*GOAL OF THE EXERCISE*:
Copy every one of the following entries line for line, without changing anything.

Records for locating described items
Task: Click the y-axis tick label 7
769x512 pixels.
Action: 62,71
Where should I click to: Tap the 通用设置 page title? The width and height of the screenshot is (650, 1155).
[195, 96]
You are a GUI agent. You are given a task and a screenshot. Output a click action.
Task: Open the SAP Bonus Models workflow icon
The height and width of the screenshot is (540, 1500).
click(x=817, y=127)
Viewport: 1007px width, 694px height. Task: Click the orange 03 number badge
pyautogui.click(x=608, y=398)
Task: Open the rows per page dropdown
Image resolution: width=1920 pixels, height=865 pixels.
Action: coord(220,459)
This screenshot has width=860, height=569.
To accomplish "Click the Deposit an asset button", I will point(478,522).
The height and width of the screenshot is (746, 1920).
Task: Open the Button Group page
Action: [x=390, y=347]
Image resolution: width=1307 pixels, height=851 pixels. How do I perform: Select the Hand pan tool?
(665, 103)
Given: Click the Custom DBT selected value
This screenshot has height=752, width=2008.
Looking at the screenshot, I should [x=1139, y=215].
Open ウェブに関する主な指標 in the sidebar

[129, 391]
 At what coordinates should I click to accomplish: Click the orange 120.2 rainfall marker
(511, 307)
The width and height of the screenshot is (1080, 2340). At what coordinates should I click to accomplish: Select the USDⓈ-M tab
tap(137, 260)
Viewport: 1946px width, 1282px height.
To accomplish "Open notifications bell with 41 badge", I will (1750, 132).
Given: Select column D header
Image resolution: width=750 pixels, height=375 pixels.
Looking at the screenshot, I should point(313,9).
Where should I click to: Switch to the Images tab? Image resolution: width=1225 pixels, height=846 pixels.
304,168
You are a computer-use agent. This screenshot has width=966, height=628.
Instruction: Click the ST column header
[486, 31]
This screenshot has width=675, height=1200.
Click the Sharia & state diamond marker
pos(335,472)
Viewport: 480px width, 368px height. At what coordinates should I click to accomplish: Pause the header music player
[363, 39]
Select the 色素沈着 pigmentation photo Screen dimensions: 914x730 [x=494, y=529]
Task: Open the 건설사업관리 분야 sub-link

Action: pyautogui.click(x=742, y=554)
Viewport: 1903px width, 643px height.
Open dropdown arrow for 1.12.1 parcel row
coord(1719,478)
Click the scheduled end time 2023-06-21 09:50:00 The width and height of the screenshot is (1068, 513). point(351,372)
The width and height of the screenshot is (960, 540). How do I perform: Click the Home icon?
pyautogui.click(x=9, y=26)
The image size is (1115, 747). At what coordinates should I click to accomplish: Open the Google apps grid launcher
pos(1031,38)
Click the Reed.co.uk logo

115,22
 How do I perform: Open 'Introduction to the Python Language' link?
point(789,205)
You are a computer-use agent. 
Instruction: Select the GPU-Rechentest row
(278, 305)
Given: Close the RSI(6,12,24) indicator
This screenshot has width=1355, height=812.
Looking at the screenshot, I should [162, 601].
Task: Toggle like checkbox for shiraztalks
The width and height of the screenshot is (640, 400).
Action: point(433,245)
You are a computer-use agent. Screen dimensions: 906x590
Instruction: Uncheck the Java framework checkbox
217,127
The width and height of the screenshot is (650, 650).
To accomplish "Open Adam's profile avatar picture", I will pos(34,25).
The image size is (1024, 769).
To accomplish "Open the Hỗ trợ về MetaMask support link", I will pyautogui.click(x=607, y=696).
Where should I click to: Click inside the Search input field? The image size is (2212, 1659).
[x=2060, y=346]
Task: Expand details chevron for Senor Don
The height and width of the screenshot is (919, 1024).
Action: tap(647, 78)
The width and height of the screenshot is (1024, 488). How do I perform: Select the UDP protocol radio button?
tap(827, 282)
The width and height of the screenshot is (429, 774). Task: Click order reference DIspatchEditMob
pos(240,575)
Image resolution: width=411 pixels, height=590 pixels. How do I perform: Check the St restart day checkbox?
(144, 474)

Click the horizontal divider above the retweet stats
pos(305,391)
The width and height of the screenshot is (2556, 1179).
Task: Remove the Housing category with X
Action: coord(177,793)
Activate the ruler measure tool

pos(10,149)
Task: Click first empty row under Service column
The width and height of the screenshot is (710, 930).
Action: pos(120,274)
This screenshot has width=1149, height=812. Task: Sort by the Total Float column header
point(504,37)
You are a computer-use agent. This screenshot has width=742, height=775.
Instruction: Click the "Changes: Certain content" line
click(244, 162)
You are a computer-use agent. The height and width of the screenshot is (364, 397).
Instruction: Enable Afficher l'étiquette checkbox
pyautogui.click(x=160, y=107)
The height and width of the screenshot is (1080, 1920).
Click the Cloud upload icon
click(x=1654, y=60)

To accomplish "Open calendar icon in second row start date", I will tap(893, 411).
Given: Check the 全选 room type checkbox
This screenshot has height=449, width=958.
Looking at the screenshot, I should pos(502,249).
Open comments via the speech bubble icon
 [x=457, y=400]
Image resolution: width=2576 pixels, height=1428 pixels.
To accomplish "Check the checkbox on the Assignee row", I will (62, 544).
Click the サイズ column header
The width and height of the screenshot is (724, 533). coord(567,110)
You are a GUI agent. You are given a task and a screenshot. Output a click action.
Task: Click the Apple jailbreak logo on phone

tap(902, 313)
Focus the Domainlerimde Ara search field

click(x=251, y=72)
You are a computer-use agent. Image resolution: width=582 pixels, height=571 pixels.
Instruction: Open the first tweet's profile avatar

*RESULT OF THIS TASK*:
Task: Click the y-axis tick label 7
769x512 pixels.
Action: 62,71
Where should I click to: Tap the 通用设置 page title? The width and height of the screenshot is (650, 1155).
[195, 96]
You are a GUI agent. You are given a task and a screenshot. Output a click action.
Task: Open the SAP Bonus Models workflow icon
The height and width of the screenshot is (540, 1500).
click(x=817, y=127)
Viewport: 1007px width, 694px height. Task: Click the orange 03 number badge
pyautogui.click(x=608, y=398)
Task: Open the rows per page dropdown
Image resolution: width=1920 pixels, height=865 pixels.
Action: coord(220,459)
This screenshot has width=860, height=569.
To accomplish "Click the Deposit an asset button", I will point(478,522).
The height and width of the screenshot is (746, 1920).
Task: Open the Button Group page
Action: [x=390, y=347]
Image resolution: width=1307 pixels, height=851 pixels. How do I perform: Select the Hand pan tool?
(665, 103)
Given: Click the Custom DBT selected value
This screenshot has height=752, width=2008.
Looking at the screenshot, I should [x=1139, y=215].
Open ウェブに関する主な指標 in the sidebar

[129, 391]
 At what coordinates should I click to accomplish: Click the orange 120.2 rainfall marker
(511, 307)
The width and height of the screenshot is (1080, 2340). At what coordinates should I click to accomplish: Select the USDⓈ-M tab
tap(137, 260)
Viewport: 1946px width, 1282px height.
To accomplish "Open notifications bell with 41 badge", I will (1750, 132).
Given: Select column D header
Image resolution: width=750 pixels, height=375 pixels.
Looking at the screenshot, I should point(313,9).
Where should I click to: Switch to the Images tab? Image resolution: width=1225 pixels, height=846 pixels.
304,168
You are a computer-use agent. This screenshot has width=966, height=628.
Instruction: Click the ST column header
[486, 31]
This screenshot has width=675, height=1200.
Click the Sharia & state diamond marker
pos(335,472)
Viewport: 480px width, 368px height. At what coordinates should I click to accomplish: Pause the header music player
[363, 39]
Select the 色素沈着 pigmentation photo Screen dimensions: 914x730 [x=494, y=529]
Task: Open the 건설사업관리 분야 sub-link

Action: pyautogui.click(x=742, y=554)
Viewport: 1903px width, 643px height.
Open dropdown arrow for 1.12.1 parcel row
coord(1719,478)
Click the scheduled end time 2023-06-21 09:50:00 The width and height of the screenshot is (1068, 513). point(351,372)
The width and height of the screenshot is (960, 540). How do I perform: Click the Home icon?
pyautogui.click(x=9, y=26)
The image size is (1115, 747). At what coordinates should I click to accomplish: Open the Google apps grid launcher
pos(1031,38)
Click the Reed.co.uk logo

115,22
 How do I perform: Open 'Introduction to the Python Language' link?
point(789,205)
You are a computer-use agent. 
Instruction: Select the GPU-Rechentest row
(278, 305)
Given: Close the RSI(6,12,24) indicator
This screenshot has width=1355, height=812.
Looking at the screenshot, I should [162, 601].
Task: Toggle like checkbox for shiraztalks
The width and height of the screenshot is (640, 400).
Action: point(433,245)
You are a computer-use agent. Screen dimensions: 906x590
Instruction: Uncheck the Java framework checkbox
217,127
The width and height of the screenshot is (650, 650).
To accomplish "Open Adam's profile avatar picture", I will pos(34,25).
The image size is (1024, 769).
To accomplish "Open the Hỗ trợ về MetaMask support link", I will pyautogui.click(x=607, y=696).
Where should I click to: Click inside the Search input field? The image size is (2212, 1659).
[x=2060, y=346]
Task: Expand details chevron for Senor Don
The height and width of the screenshot is (919, 1024).
Action: tap(647, 78)
The width and height of the screenshot is (1024, 488). How do I perform: Select the UDP protocol radio button?
tap(827, 282)
The width and height of the screenshot is (429, 774). Task: Click order reference DIspatchEditMob
pos(240,575)
Image resolution: width=411 pixels, height=590 pixels. How do I perform: Check the St restart day checkbox?
(144, 474)

Click the horizontal divider above the retweet stats
pos(305,391)
The width and height of the screenshot is (2556, 1179).
Task: Remove the Housing category with X
Action: coord(177,793)
Activate the ruler measure tool

pos(10,149)
Task: Click first empty row under Service column
The width and height of the screenshot is (710, 930).
Action: pos(120,274)
This screenshot has width=1149, height=812. Task: Sort by the Total Float column header
point(504,37)
You are a computer-use agent. This screenshot has width=742, height=775.
Instruction: Click the "Changes: Certain content" line
click(244, 162)
You are a computer-use agent. The height and width of the screenshot is (364, 397).
Instruction: Enable Afficher l'étiquette checkbox
pyautogui.click(x=160, y=107)
The height and width of the screenshot is (1080, 1920).
Click the Cloud upload icon
click(x=1654, y=60)

To accomplish "Open calendar icon in second row start date", I will tap(893, 411).
Given: Check the 全选 room type checkbox
This screenshot has height=449, width=958.
Looking at the screenshot, I should pos(502,249).
Open comments via the speech bubble icon
 [x=457, y=400]
Image resolution: width=2576 pixels, height=1428 pixels.
To accomplish "Check the checkbox on the Assignee row", I will (62, 544).
Click the サイズ column header
The width and height of the screenshot is (724, 533). coord(567,110)
You are a GUI agent. You are given a task and a screenshot. Output a click action.
Task: Click the Apple jailbreak logo on phone

tap(902, 313)
Focus the Domainlerimde Ara search field

click(x=251, y=72)
You are a computer-use agent. Image resolution: width=582 pixels, height=571 pixels.
Instruction: Open the first tweet's profile avatar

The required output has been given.